*Data for this exercise*:
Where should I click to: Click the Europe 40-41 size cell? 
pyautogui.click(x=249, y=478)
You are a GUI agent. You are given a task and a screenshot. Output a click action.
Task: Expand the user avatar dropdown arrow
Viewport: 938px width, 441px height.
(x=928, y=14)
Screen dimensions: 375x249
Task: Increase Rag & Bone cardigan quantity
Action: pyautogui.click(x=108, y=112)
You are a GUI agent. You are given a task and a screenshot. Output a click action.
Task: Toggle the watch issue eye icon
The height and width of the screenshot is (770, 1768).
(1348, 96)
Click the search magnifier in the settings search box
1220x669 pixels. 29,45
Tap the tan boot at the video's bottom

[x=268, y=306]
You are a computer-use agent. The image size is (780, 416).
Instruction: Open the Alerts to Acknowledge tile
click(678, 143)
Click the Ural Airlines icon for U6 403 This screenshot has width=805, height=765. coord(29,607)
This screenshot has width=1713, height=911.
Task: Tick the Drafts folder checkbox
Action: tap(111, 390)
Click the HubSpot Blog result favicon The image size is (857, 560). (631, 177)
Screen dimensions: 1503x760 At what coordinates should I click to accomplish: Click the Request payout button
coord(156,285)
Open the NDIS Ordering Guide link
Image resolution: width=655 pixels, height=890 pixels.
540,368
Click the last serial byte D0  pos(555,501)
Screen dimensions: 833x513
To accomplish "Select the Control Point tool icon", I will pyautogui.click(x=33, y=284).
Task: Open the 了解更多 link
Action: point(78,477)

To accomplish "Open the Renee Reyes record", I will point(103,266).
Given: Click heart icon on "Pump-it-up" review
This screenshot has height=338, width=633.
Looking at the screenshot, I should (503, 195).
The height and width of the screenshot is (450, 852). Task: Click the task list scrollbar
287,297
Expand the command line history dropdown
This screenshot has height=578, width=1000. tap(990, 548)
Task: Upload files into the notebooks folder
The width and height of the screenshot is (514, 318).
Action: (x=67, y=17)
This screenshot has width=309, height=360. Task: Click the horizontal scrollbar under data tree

*Required action*: Restate every line of the data word for word.

*Exercise solution*:
Where should I click to: Click the Europe 40-41 size cell? 
pyautogui.click(x=249, y=478)
You are a GUI agent. You are given a task and a screenshot. Output a click action.
Task: Expand the user avatar dropdown arrow
Viewport: 938px width, 441px height.
(x=928, y=14)
Screen dimensions: 375x249
Task: Increase Rag & Bone cardigan quantity
Action: pyautogui.click(x=108, y=112)
You are a GUI agent. You are given a task and a screenshot. Output a click action.
Task: Toggle the watch issue eye icon
The height and width of the screenshot is (770, 1768).
(1348, 96)
Click the search magnifier in the settings search box
1220x669 pixels. 29,45
Tap the tan boot at the video's bottom

[x=268, y=306]
You are a computer-use agent. The image size is (780, 416).
Instruction: Open the Alerts to Acknowledge tile
click(678, 143)
Click the Ural Airlines icon for U6 403 This screenshot has width=805, height=765. coord(29,607)
This screenshot has width=1713, height=911.
Task: Tick the Drafts folder checkbox
Action: tap(111, 390)
Click the HubSpot Blog result favicon The image size is (857, 560). (631, 177)
Screen dimensions: 1503x760 At what coordinates should I click to accomplish: Click the Request payout button
coord(156,285)
Open the NDIS Ordering Guide link
Image resolution: width=655 pixels, height=890 pixels.
540,368
Click the last serial byte D0  pos(555,501)
Screen dimensions: 833x513
To accomplish "Select the Control Point tool icon", I will pyautogui.click(x=33, y=284).
Task: Open the 了解更多 link
Action: point(78,477)

To accomplish "Open the Renee Reyes record", I will point(103,266).
Given: Click heart icon on "Pump-it-up" review
This screenshot has height=338, width=633.
Looking at the screenshot, I should (503, 195).
The height and width of the screenshot is (450, 852). Task: Click the task list scrollbar
287,297
Expand the command line history dropdown
This screenshot has height=578, width=1000. tap(990, 548)
Task: Upload files into the notebooks folder
The width and height of the screenshot is (514, 318).
Action: (x=67, y=17)
This screenshot has width=309, height=360. Task: Click the horizontal scrollbar under data tree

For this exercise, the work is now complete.